Auszug

------

Ukraines zuletzt umstrittener Verteidigungsminister Olexij Resnikow dürfte noch in dieser Woche in ein anderes Ressort wechseln. Das verlautete am Sonntagabend aus den Reihen der ukrainischen Präsidentenpartei Diener des Volkes. Wie deren Fraktionschef David Arachamija mitteilte, soll Resnikow auf den Posten des Ministers für strategische Industrie versetzt werden. Neuer Verteidigungsminister soll der bisherige Chef des Militärgeheimdienstes, Kyrylo Budanow, werden. Eine offizielle Bestätigung zu dem Wechsel gab es zunächst nicht.
Am späten Nachmittag hatte Resnikow noch erklärt, er wolle seinen Platz erst räumen, wenn ihm dies von Präsident Wolodymyr Selenskyj angetragen werde. „Die Entscheidung, ob jemand Verteidigungsminister wird oder nicht, wird laut Verfassung von einer Person getroffen – dem Oberbefehlshaber und Präsidenten der Ukraine, Wolodymyr Selenskyj“, sagte er. Dieser hat sich bisher nicht geäußert.

------

Gegebene Angaben
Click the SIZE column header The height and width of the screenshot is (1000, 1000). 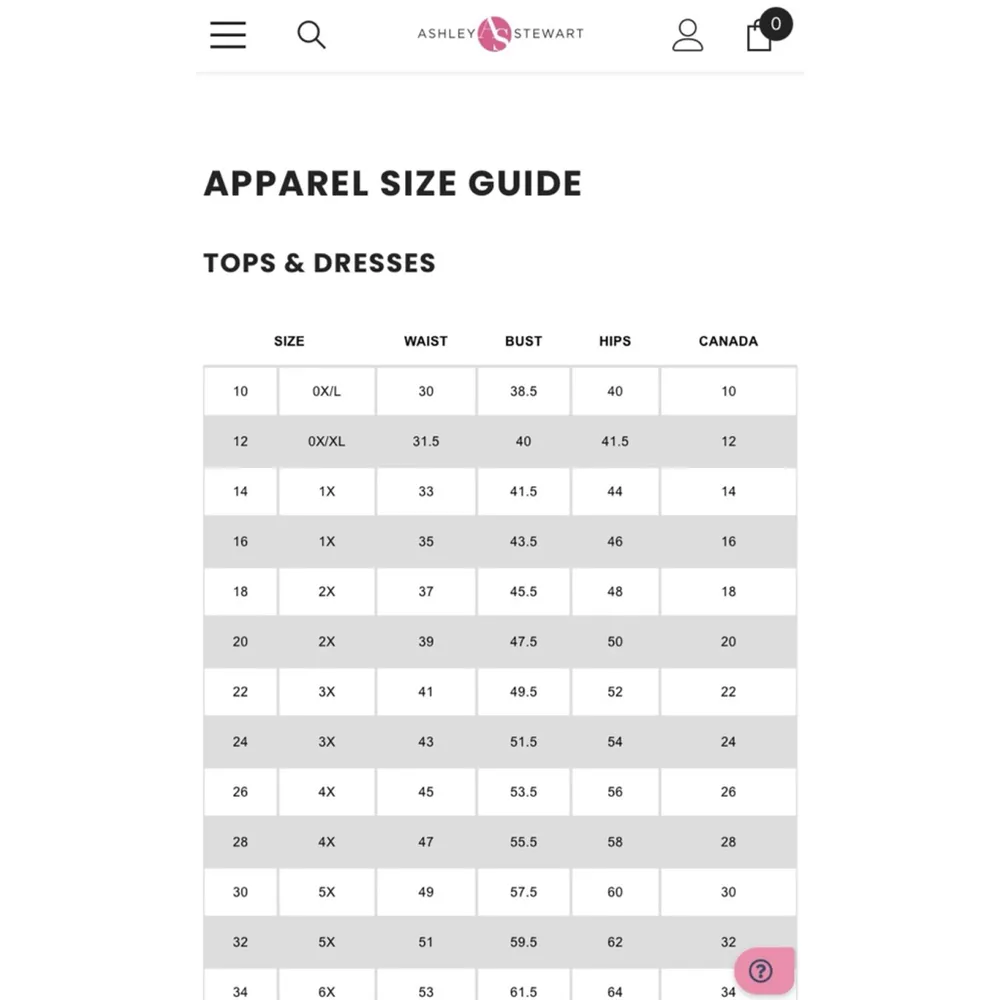(x=289, y=341)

------

Aufgaben
a - Auf welchen Posten soll Resnikow laut dem Auszug versetzt werden?
b - Kopiere bitte aus dem Auszug den Abschnitt zwischen „Ukraines zuletzt umstrittener“ und „es zunächst nicht.“, beide eingeschlossen, wortgetreu.
c - Aus welchem Grund will Resnikow laut dem Auszug seinen Platz erst räumen, wenn Selenskyj ihm dies anträgt? Antworte in ein bis drei Sätzen.

Lösungen
a - Auf den Posten des Ministers für strategische Industrie.

b -
Ukraines zuletzt umstrittener Verteidigungsminister Olexij Resnikow dürfte noch in dieser Woche in ein anderes Ressort wechseln. Das verlautete am Sonntagabend aus den Reihen der ukrainischen Präsidentenpartei Diener des Volkes. Wie deren Fraktionschef David Arachamija mitteilte, soll Resnikow auf den Posten des Ministers für strategische Industrie versetzt werden. Neuer Verteidigungsminister soll der bisherige Chef des Militärgeheimdienstes, Kyrylo Budanow, werden. Eine offizielle Bestätigung zu dem Wechsel gab es zunächst nicht.

c - Laut Verfassung entscheidet nur eine Person darüber, wer Verteidigungsminister wird. Diese Person ist der Oberbefehlshaber und Präsident der Ukraine, Wolodymyr Selenskyj.